Tomar um lado na polarização política do país se tornou uma premissa, ainda mais para aqueles que têm sua vida pública exposta diariamente. Esse é o caso de Elisa Lucinda, atriz e escritora que, ao contrário de muitos ilustres, nunca deixou de se posicionar como uma ativista do movimento negro. Mas a escolha de não ser apenas uma espectadora da vida pública brasileira, explica, Lucinda, "tem um preço". Sua impressão é a de que seus posicionamentos já lhe custaram trabalhos. 

“Umas eu desconfiei, outras eu nunca soube. É isso, paciência. Tem coisas que não são negociáveis”, aponta Lucinda, convidada desta semana no BDF Entrevista

Lucinda, que está lançando Quem me leva pra passear - seu 19º livro e a segunda parte do Livro do Avesso, o Pensamento de Edith - explica que, apesar de algumas portas se fecharem pelo caminho, “muitas se abriram”.

Eu não me arrependo. Eu gosto de ser encontrada nessa entrevista, no meu livro. Quem lê meu livro, encontra essa da entrevista, quem vê um filme, encontra essa da entrevista”, diz. 

“Quem me leva pra passear” segue os pensamentos da chef de cozinha Edith, que transita entre visitas a celebridades e reflexões ao lado dos vizinhos e anônimos, sobre os dramas contemporâneos da sociedade. 

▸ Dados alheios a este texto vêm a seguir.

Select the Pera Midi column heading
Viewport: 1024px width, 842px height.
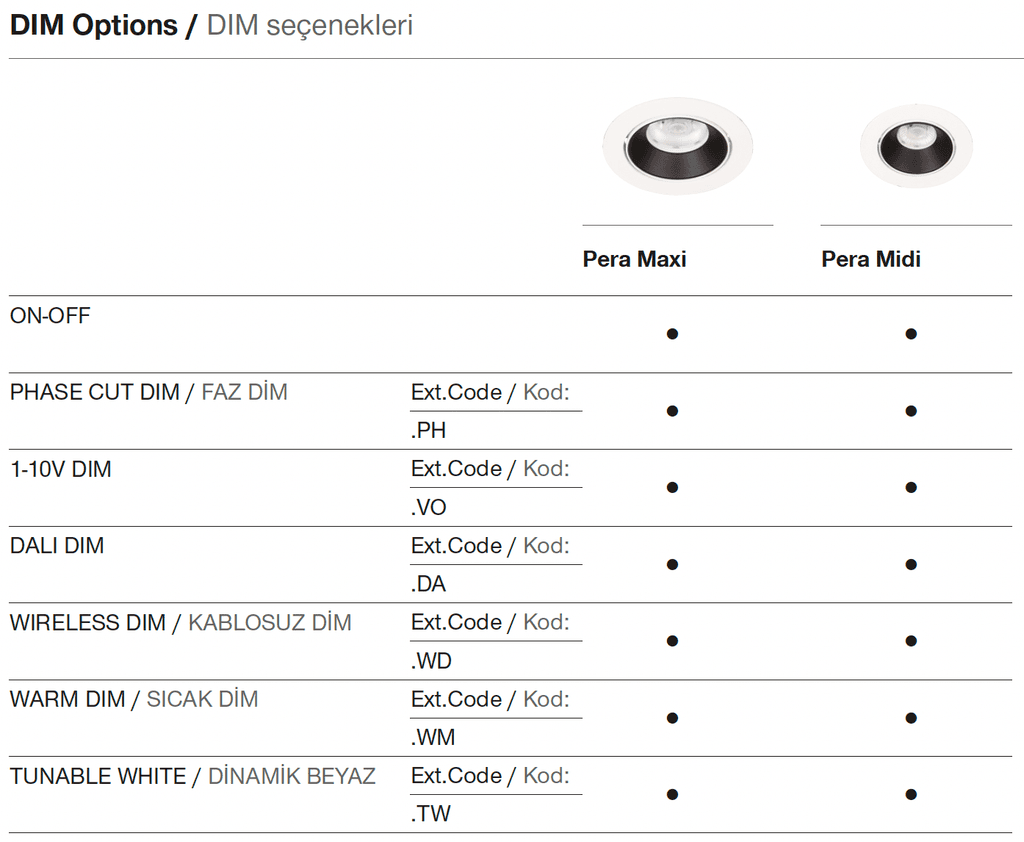coord(871,259)
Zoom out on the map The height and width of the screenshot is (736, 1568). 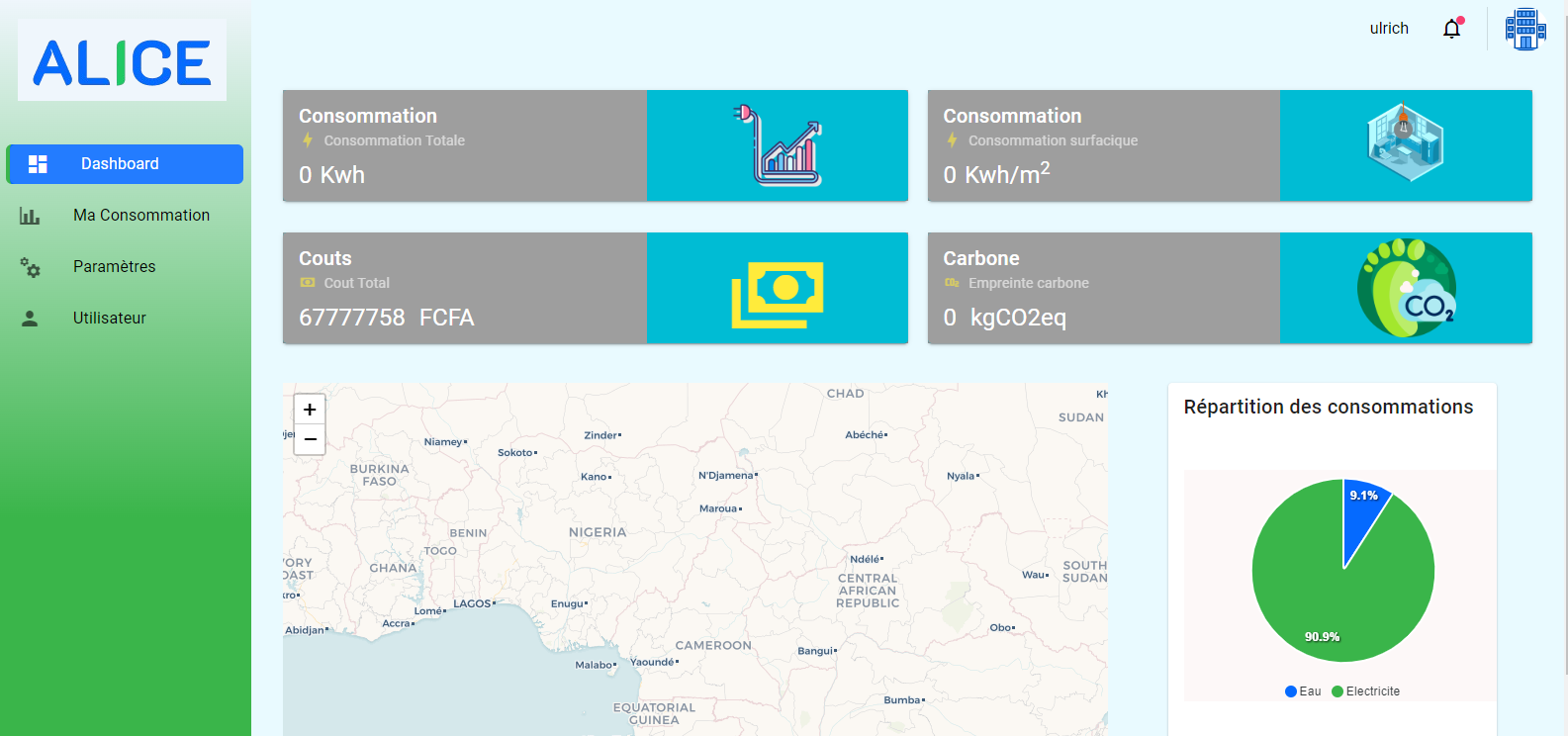pyautogui.click(x=310, y=439)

“A minha poesia, a minha peça de teatro, o meu cinema, a minha arte, se ela não se relacionar, de alguma maneira, com o meu tempo, ela não tem porque existir. A melhor notícia que eu tenho hoje, do ponto de vista profissional, é saber que meu público está rejuvenescendo”, explica Lucinda. 

“Isso significa que eu estou falando para o meu tempo, senão eles não saberiam de mim. Eu sou ativista no meu pensar, no meu viver, então isso está no livro e a Edith é uma mulher negra, não sou só eu. Ela é uma mulher negra, é uma mulher cozinheira, chefe de cozinha, ela tem a sabedoria da culinária. Ela está em vários lugares”. 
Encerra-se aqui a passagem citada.